她保守嗎?但除了墨郁外,她沒給任何人看過自己的身子,就連撩這個首富之子,也不願意奉獻自己的身子,她大概是保守的吧。
而山上豪宅,墨郁這邊,他眼角微微紅,低聲說:“徐安安,你說我該拿你怎麼辦?”
———
翌日。
墨郁如常來學院,處理學生會招新事宜。
韓雪不請自來要幫他,他默許。
這一幕,被同學們看到,都紛紛傳言兩人在交往,還說韓雪眼光特別高,從來都是跟富二代玩,怎麼會主動和墨郁走那麼近,不過墨郁雖然不是富二代,但優秀啊,以後前途無量。
“墨郁,我買了最新電影票,晚上一起去看電影。”
墨郁搖頭:“沒時間,公司有事,我需要去處理。”
韓雪感嘆:“墨郁你真的好厲害,不僅學習棒,連家族生意都處理的特別好。我聽徐叔叔說,你已經開始全面接管墨氏集團,那你一定很忙吧?”
“嗯。”墨郁淡淡道。
他沉默寡言,冷漠冷淡,但這都嚇不走韓雪,她最是擅長,以柔克剛,融化冰雪。
她裝作不經意,手指碰觸墨郁的手指,以為這個男人會握住自己的手,卻沒有,他的手很快抽離,神色愈加冷淡,這讓她多多少少有點受挫,不過,他畢竟身份在那,應當有很多女生對他投懷送抱吧,她還是矜持點。
這時,墨郁的手機響起,是徐安安發來的微信:“離韓雪遠一點,你髒了,我就不要你了。”
墨郁抬頭環顧四周,見到徐安安站在不遠處,眼底都是厭惡。
他低頭很快回復:“我只被你碰過,很乾凈。”
徐安安緊接着回道:“看你那麼乖,給你透漏個信息,韓雪是個假千金,不要在她身上浪費時間了。”

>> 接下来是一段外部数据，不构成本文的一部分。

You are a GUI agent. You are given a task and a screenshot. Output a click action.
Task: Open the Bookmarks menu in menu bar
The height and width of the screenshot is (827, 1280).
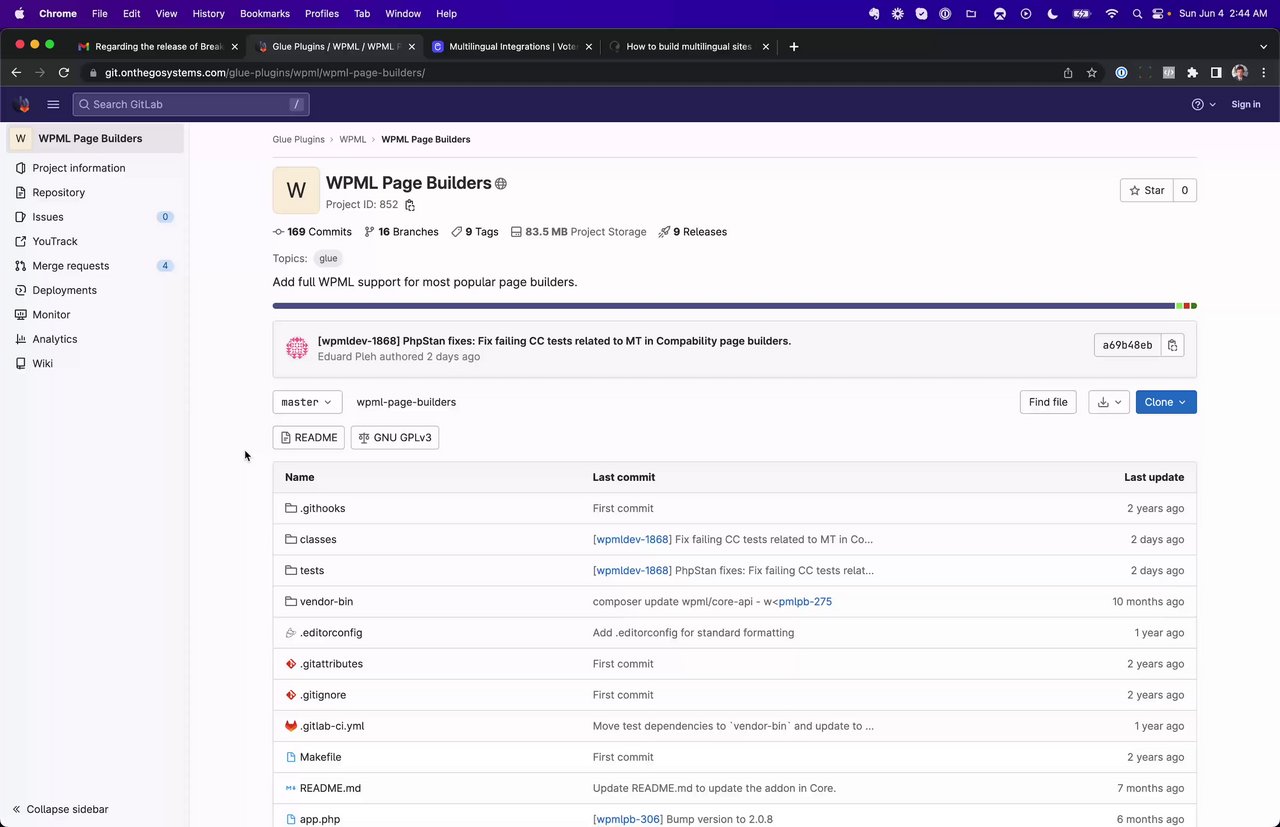[x=264, y=14]
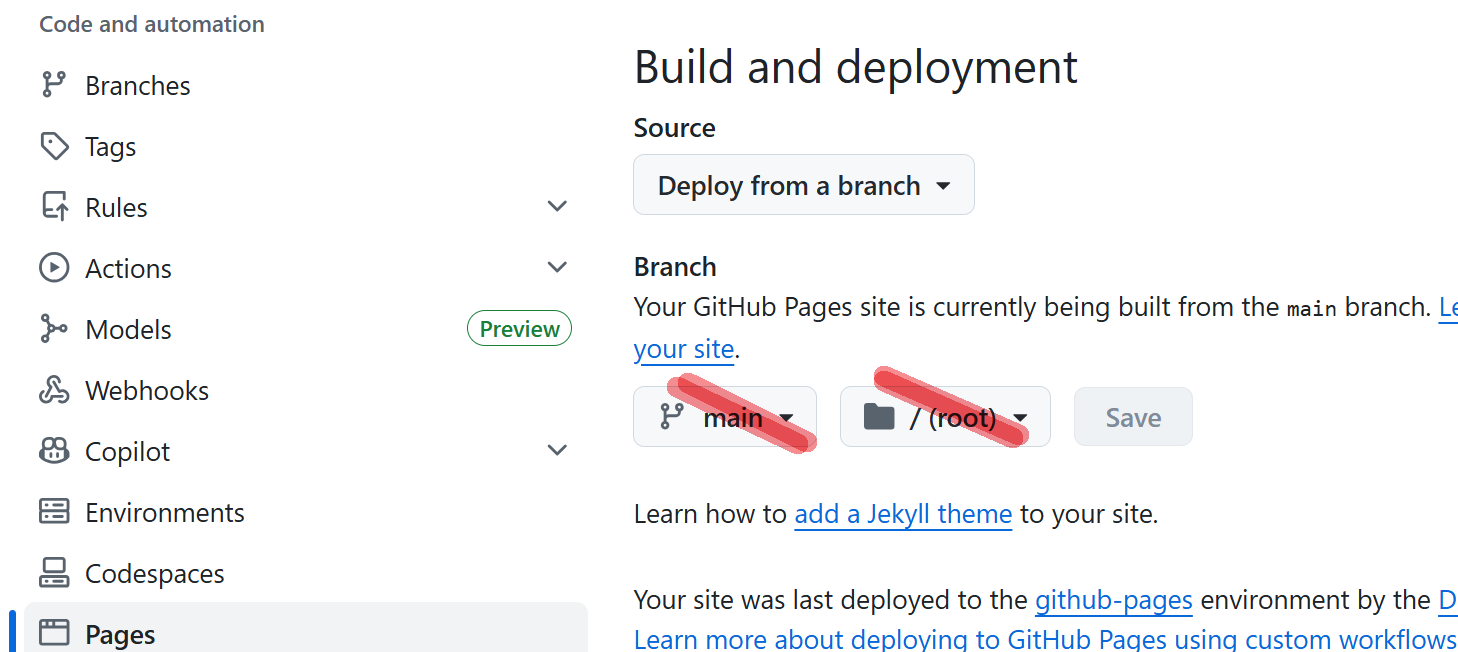The width and height of the screenshot is (1458, 652).
Task: Click the Models icon in sidebar
Action: tap(54, 330)
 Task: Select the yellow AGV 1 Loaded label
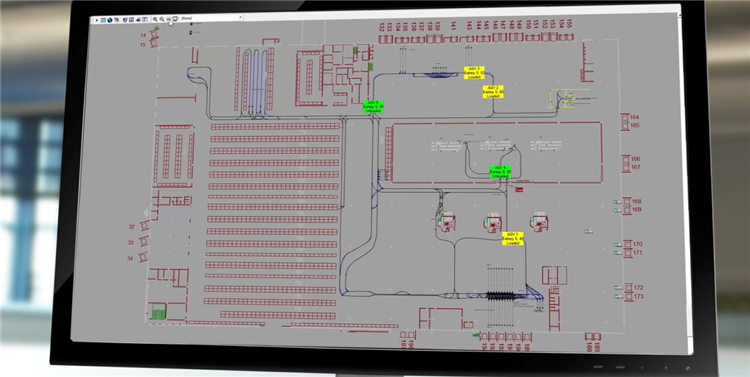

墨郁盯着這條微信,快速回:“我不是為錢會跟人在一起的人。”因為放眼帝都,他最有錢。
而微信再沒回復,他微嘆一口氣,安安為什麼總是以為他是為金錢出賣自己的人呢。他不知道何時給她留下這種印象。
晚上,他在公司加班,秘書問他要不要吃東西。
他看了看時間,想起徐安安,給她發去微信:“你吃飯了嗎?”
徐安安那邊沒回。
他等了一會,忍不住打去電話,邊揉自己的眉間邊耐心的打,可是打了好久,都沒見她接,他的心漸漸裂開,空虛和冷。
從來沒有過的感覺。
他一直是個內心很豐盈的人,但自從和她有了糾纏后,他很容易受她影響。
此刻,他忍不住猜測,她是否在喝酒,並且是和男人在喝酒,喉結滾動,扯了扯領帶,感覺身體發緊的厲害。
他猛的站起來,掃落面前的文件,發出喘息:“徐安安,你說,你為什麼要如此折磨我?”而我又為何要給你機會折磨我?!
墨郁的手機屏幕亮了,是好友傅少清發來的微信:“墨郁,快來玩呀,有好玩的。”
還附贈了一張照片:少女被一群男人圍着,哭着抱着自己小身板。
他一個電話打去,還沒開口問,傅少清笑道:“快來,這幫孫子要把這個叫徐安安的女孩帶走了。”
“她是我的,先替我看住。”話落,墨郁飆車趕到這家高級會所,是墨家旗下最高檔的會所。
他進去,所有經理和服務生都鞠躬打招呼:“墨少晚上好。”
他漠然不理,大步走進去,一腳踢開包廂的門。
霓虹燈下,他面色雪冷,讓原本喧鬧的包廂瞬間寂靜。
“墨,墨少?您怎麼來了?”
“徐安安呢?”他冷冷問道。
“被,被傅少給帶走了。”那人結結巴巴道。
他皺眉,撥通傅少清的電話:“人呢?”
“你的女人在樓上的總統套房,正哭嚎呢,喝了不少酒,我管不住。”傅少清哭喪着臉求救。知曉這個女人的身份后,他是碰不得,也罵不得,只好跟個孫子似站在那,看她發瘋。
當墨郁趕到總統套間,見徐安安倒在沙發上,大概是哭累了,閉着眼休息。
傅少清立即道:“我滴媽呀,太能哭太能嚎了,這真是你的女人?你口味夠清奇。”
“有人傷她了?”墨郁陰鷙的問,眼眸危險眯起。
“沒有,被我給攔下了,她是徐聽濤的女兒,精神有點問題,你不會被人給騙了吧?”
原來,今晚徐安安來會所買醉,喝的迷離,被一群富二代給拉扯到包廂里繼續喝。
她喝的差不多要走,卻被人攔住要跟她玩玩。
她不願意,就開始哭,這幫富二代瞧她哭的有意思,就更不願意放過她了。
墨郁淡淡道:“放話出去,不準再讓我聽到有人說她精神有問題。”
傅少清看他護的緊,不禁咂舌,還沒見過墨郁對誰那麼在意過,如此清冷的性子,要是在乎起來,定會毀天滅地吧。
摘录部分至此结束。